Between the rows holding "The height and" and "point(4,187)", inclusive, rewrite every line, requests included, multiplying each coordinate in the answers by 2 and rounding to whole numbers, with halves rounded up. Leave all other numbers unchanged, and omit the pictures from your answer.

>> begin DATA LINES

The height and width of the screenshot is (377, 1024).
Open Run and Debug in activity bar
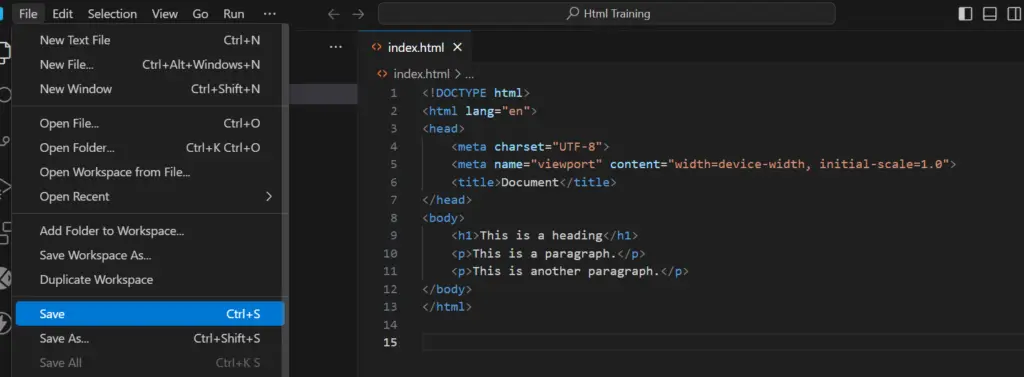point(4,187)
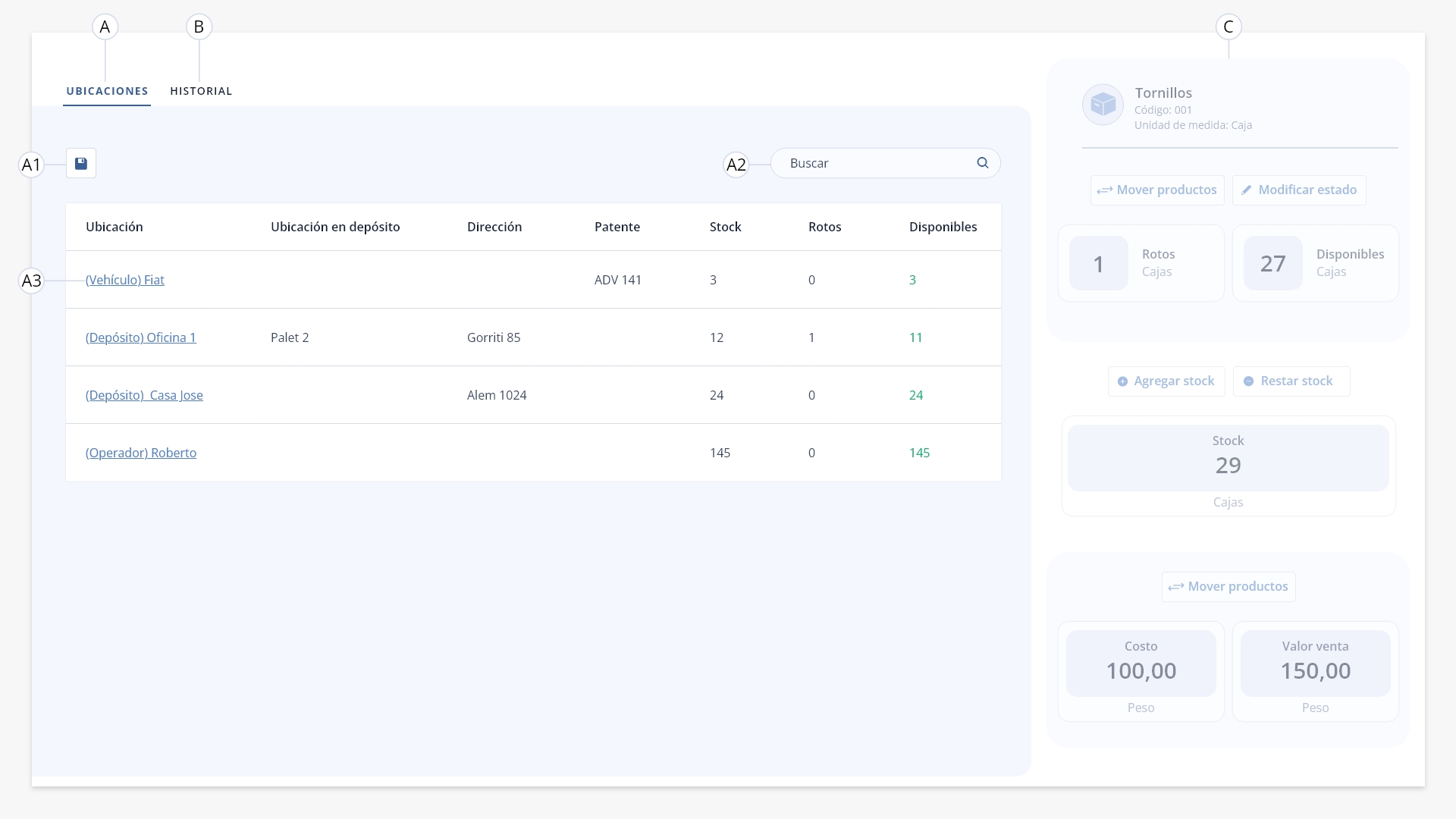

>> end DATA LINES
>> begin DATA LINES

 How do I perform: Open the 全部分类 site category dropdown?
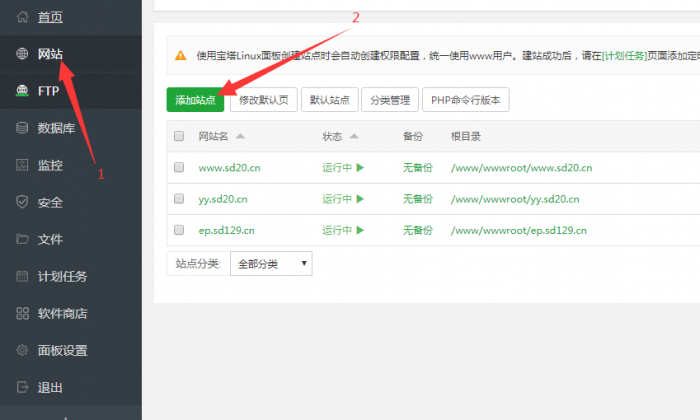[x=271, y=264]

>> end DATA LINES
>> begin DATA LINES

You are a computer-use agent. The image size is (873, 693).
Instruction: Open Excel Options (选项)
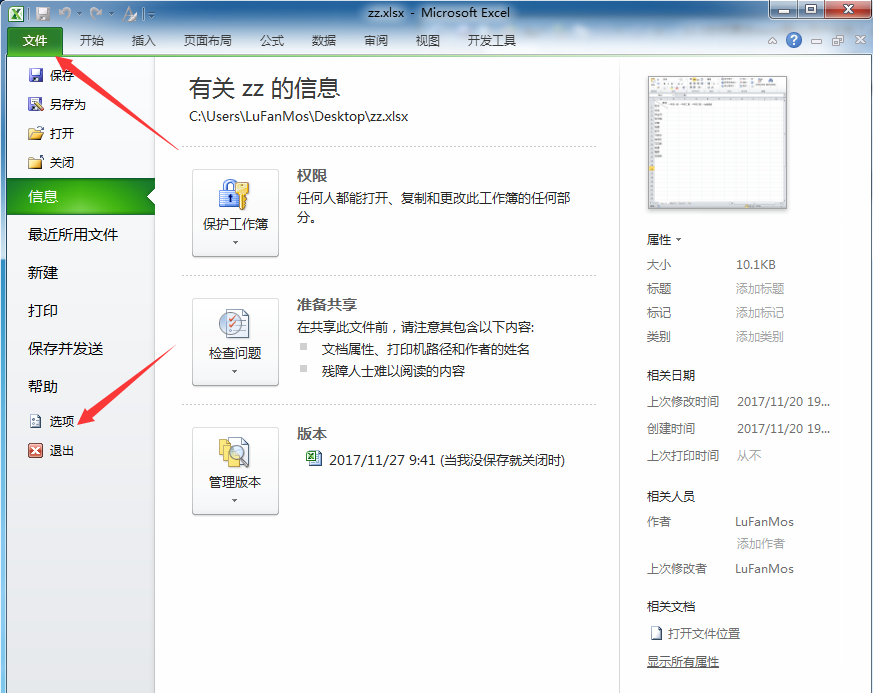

>> end DATA LINES

# COMPLETED EXERCISE:
The height and width of the screenshot is (377, 1024).
Open Run and Debug in activity bar
point(8,374)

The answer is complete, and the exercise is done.